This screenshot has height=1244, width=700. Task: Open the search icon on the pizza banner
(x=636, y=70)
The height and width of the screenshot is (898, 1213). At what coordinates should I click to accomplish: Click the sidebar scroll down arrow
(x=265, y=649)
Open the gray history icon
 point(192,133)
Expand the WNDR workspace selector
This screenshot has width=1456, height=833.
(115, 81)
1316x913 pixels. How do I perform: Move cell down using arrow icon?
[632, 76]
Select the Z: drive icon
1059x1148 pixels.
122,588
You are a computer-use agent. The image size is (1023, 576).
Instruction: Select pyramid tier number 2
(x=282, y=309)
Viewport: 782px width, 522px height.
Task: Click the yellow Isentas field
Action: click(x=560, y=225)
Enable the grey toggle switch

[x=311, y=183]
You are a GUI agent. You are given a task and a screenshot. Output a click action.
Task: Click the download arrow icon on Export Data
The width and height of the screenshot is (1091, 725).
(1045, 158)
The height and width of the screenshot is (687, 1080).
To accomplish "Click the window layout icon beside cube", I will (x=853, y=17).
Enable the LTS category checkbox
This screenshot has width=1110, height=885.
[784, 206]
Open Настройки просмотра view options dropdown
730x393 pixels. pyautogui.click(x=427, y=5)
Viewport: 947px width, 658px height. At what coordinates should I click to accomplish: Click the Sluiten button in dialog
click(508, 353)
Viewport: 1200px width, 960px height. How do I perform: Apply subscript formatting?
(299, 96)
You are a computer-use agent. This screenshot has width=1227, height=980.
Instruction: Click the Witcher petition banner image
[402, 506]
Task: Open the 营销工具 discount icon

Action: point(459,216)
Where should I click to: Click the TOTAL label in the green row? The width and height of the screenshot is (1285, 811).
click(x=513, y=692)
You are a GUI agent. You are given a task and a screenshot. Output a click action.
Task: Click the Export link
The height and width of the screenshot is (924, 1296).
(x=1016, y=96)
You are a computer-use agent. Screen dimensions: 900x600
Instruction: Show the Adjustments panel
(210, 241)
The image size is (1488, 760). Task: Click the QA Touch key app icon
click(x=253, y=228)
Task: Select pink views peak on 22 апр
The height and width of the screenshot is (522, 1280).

□ □ □

* [PROBLEM REQUIREMENTS]
Lines with the string "computer": pick each one out of the material and return it.

* [SOLUTION BELOW]
You are a computer-use agent. The image size is (1023, 576).
You are a computer-use agent. This screenshot has width=1227, height=980.
You are a computer-use agent. Screen dimensions: 900x600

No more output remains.